Question about cuda for lstm

I read the tutorial about lstm.
I tried to use the cuda but failed. I do not know how to figure the bug.
Here is the code that I change.

model = LSTMTagger(EMBEDDING_DIM, HIDDEN_DIM, len(word_to_ix), len(tag_to_ix))

loss_function = nn.NLLLoss()
optimizer = optim.SGD(model.parameters(), lr=0.1)

# See what the scores are before training
# Note that element i,j of the output is the score for tag j for word i.

for epoch in range(10):  # again, normally you would NOT do 300 epochs, it is toy data

    for sentence, tags in training_data:
        # Step 1. Remember that Pytorch accumulates gradients.
        # We need to clear them out before each instance

        # Also, we need to clear out the hidden state of the LSTM,
        # detaching it from its history on the last instance.
        model.hidden = model.init_hidden()

        # Step 2. Get our inputs ready for the network, that is, turn them into
        # Variables of word indices.
        sentence_in = prepare_sequence(sentence, word_to_ix)

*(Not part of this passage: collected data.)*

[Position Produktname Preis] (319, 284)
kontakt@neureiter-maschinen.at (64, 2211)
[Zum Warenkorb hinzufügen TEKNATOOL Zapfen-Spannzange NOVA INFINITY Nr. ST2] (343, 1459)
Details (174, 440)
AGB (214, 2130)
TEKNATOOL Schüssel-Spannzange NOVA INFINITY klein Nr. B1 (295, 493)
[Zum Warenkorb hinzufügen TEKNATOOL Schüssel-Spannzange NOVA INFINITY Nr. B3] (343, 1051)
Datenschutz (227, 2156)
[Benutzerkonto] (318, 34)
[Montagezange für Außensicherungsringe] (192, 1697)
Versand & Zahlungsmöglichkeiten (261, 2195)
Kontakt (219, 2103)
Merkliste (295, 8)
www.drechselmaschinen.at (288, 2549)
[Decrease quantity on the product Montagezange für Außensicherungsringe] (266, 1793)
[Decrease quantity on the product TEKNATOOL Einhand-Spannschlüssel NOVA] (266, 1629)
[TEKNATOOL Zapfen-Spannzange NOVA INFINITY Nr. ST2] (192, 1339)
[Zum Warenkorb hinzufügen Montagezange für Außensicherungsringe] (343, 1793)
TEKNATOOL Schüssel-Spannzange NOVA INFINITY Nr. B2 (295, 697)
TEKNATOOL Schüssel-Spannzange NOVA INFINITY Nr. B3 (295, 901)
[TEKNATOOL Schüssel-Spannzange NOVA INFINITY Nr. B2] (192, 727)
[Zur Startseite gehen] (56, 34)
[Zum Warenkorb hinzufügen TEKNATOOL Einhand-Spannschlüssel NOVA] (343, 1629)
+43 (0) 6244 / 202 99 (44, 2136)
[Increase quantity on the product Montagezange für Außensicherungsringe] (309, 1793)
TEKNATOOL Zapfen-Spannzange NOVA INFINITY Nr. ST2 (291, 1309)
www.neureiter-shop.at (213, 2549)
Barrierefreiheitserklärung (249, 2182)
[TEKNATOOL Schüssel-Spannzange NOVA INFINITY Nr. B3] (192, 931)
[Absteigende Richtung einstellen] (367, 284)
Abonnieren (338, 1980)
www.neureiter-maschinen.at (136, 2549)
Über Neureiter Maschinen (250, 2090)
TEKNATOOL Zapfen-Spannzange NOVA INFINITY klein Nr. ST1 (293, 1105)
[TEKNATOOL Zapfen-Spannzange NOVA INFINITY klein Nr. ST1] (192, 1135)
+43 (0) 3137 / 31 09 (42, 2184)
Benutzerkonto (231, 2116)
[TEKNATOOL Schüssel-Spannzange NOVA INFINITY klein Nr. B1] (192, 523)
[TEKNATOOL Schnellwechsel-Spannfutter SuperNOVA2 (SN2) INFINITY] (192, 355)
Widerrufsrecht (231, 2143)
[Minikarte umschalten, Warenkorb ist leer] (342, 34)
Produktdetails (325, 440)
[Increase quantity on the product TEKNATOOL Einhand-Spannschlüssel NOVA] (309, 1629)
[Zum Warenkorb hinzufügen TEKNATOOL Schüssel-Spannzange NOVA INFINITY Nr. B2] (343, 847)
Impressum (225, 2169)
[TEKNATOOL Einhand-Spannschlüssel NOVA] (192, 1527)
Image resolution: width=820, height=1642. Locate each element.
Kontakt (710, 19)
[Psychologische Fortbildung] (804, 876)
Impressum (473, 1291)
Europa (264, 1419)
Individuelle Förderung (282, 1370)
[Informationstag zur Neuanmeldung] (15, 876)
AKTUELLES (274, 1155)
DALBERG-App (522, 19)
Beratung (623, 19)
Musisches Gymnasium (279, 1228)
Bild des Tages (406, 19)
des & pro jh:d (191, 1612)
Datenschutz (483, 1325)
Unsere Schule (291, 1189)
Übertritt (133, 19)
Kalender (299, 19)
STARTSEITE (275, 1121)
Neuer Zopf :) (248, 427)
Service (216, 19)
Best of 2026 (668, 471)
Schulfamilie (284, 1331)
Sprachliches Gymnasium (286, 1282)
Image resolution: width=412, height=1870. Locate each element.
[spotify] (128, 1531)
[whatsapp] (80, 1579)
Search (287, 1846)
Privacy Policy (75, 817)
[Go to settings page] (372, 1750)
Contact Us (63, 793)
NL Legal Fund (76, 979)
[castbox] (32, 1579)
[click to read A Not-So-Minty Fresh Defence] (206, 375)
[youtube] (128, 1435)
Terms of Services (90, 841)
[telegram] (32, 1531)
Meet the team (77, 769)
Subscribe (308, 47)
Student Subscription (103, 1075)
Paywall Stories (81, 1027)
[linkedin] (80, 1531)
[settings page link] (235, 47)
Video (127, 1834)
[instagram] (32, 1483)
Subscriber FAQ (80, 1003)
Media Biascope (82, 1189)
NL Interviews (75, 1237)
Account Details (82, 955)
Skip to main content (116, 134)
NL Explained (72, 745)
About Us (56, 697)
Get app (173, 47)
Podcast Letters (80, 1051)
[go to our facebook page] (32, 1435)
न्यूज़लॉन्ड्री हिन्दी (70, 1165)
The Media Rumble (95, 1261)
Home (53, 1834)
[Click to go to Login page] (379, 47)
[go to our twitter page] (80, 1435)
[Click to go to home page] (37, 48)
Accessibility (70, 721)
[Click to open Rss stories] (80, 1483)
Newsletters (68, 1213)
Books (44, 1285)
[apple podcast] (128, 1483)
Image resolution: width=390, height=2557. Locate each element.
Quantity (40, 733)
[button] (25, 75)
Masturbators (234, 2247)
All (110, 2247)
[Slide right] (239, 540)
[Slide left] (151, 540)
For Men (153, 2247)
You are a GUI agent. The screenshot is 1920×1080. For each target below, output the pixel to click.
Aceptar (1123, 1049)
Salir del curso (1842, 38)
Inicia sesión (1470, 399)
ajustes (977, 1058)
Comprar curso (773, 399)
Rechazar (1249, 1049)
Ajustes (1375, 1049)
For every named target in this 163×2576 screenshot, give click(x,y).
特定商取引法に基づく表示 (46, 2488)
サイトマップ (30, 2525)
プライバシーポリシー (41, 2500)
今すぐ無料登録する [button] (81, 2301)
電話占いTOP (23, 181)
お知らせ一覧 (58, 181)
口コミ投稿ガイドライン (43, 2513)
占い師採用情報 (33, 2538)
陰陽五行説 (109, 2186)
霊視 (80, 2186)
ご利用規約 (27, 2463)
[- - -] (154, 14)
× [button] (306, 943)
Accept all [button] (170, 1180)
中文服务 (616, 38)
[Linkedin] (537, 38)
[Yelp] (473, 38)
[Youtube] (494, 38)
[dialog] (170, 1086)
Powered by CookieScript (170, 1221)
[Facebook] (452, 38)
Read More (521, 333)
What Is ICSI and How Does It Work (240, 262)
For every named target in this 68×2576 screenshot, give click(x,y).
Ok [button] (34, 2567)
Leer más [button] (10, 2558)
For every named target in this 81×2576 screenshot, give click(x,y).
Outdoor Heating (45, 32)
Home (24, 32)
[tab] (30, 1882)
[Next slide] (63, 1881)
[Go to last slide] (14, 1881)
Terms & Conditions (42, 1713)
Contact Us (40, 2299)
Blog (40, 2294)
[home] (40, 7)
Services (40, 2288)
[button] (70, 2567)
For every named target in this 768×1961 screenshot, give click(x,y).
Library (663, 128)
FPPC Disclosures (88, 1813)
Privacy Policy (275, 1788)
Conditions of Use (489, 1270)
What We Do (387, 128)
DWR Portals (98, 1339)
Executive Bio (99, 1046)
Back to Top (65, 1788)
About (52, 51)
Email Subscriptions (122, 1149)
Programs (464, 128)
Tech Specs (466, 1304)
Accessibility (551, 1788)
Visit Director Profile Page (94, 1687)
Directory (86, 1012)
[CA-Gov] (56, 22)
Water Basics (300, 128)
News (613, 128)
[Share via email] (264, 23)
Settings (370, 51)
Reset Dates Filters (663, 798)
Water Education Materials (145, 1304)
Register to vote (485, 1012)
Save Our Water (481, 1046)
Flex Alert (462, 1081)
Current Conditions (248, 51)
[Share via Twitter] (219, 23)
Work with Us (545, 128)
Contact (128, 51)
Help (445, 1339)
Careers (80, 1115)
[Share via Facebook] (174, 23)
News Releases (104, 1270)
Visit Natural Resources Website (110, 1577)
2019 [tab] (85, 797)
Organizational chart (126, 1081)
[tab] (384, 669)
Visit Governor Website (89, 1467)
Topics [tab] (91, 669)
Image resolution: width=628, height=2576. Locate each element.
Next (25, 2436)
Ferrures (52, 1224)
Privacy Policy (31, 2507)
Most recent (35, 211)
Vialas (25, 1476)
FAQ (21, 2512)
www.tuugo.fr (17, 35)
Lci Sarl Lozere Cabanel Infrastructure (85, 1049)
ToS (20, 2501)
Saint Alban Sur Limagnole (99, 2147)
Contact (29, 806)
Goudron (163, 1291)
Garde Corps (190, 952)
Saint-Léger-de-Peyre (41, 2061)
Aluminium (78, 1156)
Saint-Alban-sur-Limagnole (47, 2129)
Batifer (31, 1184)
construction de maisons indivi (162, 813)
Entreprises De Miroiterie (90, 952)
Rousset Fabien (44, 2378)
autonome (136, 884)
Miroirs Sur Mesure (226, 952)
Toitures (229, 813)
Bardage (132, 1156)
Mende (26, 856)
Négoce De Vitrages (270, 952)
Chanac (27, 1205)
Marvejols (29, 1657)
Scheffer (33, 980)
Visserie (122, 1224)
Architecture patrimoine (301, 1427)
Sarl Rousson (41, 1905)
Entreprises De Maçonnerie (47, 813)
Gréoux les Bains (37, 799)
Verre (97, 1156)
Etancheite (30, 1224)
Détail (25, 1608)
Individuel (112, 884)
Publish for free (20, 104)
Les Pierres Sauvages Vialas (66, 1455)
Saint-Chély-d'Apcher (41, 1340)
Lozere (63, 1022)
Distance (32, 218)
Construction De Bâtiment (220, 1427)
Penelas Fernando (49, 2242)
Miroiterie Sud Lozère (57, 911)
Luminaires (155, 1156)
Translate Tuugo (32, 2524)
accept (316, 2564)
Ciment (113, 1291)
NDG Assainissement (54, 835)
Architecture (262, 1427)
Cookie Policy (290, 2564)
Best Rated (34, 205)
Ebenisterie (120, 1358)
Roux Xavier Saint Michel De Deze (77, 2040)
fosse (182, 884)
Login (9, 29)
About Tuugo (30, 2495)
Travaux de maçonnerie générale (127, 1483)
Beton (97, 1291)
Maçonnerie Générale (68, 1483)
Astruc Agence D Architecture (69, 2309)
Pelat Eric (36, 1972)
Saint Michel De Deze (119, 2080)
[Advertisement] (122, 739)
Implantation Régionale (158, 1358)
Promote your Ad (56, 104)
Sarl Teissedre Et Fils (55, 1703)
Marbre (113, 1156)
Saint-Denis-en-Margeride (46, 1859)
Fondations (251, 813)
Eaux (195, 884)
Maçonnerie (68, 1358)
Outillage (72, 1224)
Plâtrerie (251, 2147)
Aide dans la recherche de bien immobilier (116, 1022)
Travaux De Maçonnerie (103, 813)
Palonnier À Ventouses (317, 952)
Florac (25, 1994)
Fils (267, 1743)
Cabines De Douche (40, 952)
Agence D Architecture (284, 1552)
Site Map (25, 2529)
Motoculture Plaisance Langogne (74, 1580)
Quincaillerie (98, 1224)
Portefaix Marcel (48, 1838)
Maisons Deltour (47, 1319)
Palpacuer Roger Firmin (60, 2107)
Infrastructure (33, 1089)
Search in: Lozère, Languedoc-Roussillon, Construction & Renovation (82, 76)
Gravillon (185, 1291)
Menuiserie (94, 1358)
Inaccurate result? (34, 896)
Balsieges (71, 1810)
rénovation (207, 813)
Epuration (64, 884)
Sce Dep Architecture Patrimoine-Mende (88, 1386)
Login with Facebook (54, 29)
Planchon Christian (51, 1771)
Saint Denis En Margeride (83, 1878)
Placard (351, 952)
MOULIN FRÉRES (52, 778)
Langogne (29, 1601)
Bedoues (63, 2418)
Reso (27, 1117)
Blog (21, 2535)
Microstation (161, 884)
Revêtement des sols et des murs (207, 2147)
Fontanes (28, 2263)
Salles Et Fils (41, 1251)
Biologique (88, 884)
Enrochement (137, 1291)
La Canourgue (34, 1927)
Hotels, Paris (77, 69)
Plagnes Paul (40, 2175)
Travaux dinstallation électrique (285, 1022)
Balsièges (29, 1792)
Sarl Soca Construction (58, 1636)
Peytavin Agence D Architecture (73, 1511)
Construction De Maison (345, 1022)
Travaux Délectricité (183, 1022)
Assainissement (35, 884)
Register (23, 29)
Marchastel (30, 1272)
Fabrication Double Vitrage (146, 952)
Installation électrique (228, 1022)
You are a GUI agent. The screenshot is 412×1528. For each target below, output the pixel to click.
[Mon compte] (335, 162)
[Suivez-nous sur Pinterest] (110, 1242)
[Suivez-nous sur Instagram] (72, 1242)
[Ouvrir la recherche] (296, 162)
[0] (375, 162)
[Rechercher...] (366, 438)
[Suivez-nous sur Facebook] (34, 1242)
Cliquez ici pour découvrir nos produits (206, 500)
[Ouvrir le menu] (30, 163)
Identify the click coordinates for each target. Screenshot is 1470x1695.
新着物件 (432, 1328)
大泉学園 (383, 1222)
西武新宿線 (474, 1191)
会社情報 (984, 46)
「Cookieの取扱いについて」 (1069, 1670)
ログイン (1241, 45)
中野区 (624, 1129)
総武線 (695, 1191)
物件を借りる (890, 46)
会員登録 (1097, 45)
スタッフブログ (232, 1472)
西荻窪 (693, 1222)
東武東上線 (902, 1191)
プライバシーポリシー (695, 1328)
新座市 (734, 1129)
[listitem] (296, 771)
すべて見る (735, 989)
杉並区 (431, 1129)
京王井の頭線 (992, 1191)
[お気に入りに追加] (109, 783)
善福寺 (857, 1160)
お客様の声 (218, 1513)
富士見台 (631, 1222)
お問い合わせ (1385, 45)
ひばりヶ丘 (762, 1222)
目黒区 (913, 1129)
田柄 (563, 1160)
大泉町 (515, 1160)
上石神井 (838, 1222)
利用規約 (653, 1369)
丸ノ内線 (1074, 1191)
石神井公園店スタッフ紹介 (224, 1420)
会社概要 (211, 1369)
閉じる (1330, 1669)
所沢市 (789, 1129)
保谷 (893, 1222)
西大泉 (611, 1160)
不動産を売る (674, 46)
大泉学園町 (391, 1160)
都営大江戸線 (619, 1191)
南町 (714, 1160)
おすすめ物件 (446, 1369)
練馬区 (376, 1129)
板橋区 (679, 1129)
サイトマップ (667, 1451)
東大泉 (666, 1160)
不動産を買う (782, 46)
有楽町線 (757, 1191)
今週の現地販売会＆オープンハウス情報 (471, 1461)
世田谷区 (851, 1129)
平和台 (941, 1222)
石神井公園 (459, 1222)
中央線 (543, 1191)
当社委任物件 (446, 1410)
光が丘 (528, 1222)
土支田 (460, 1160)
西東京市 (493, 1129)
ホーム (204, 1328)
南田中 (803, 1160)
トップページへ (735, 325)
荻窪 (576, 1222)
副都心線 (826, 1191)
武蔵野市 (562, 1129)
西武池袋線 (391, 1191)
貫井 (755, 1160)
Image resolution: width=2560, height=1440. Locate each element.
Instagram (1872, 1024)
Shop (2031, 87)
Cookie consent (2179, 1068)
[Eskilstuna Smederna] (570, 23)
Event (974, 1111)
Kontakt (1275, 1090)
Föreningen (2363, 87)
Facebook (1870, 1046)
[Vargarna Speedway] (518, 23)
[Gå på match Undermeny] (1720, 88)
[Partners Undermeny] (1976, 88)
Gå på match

        targets = prepare_sequence(tags, tag_to_ix)
        # Step 3. Run our forward pass.
        tag_scores = model(sentence_in)

        # Step 4. Compute the loss, gradients, and update the parameters by
        #  calling optimizer.step()
        loss = loss_function(tag_scores, targets)
Traceback (most recent call last):
  File "", line 169, in <module>
    tag_scores = model(sentence_in)
  File "/usr/local/lib/python3.5/dist-packages/torch/nn/modules/", line 224, in __call__
    result = self.forward(*input, **kwargs)
  File "", line 121, in forward
    lstm_out, self.hidden = self.lstm(embeds.view(len(sentence), 1, -1), self.hidden)
  File "/usr/local/lib/python3.5/dist-packages/torch/nn/modules/", line 224, in __call__
    result = self.forward(*input, **kwargs)
  File "/usr/local/lib/python3.5/dist-packages/torch/nn/modules/", line 162, in forward
    output, hidden = func(input, self.all_weights, hx)
  File "/usr/local/lib/python3.5/dist-packages/torch/nn/_functions/", line 351, in forward
    return func(input, *fargs, **fkwargs)
  File "/usr/local/lib/python3.5/dist-packages/torch/autograd/", line 284, in _do_forward
    flat_output = super(NestedIOFunction, self)._do_forward(*flat_input)
  File "/usr/local/lib/python3.5/dist-packages/torch/autograd/", line 306, in forward
    result = self.forward_extended(*nested_tensors)
  File "/usr/local/lib/python3.5/dist-packages/torch/nn/_functions/", line 293, in forward_extended
    cudnn.rnn.forward(self, input, hx, weight, output, hy)
  File "/usr/local/lib/python3.5/dist-packages/torch/backends/cudnn/", line 242, in forward
    fn.hx_desc = cudnn.descriptor(hx)
  File "/usr/local/lib/python3.5/dist-packages/torch/backends/cudnn/", line 310, in descriptor
  File "/usr/local/lib/python3.5/dist-packages/torch/backends/cudnn/", line 116, in set
    self, _typemap[tensor.type()], tensor.dim(),
KeyError: 'torch.FloatTensor'

From the trace it sounds like the hidden state of the LSTM is a CPU tensor. It should be a CUDA tensor for this to work.

In LSTMTagger,
you should make sure the hidden states are on the gpu as well by calling .cuda() on them.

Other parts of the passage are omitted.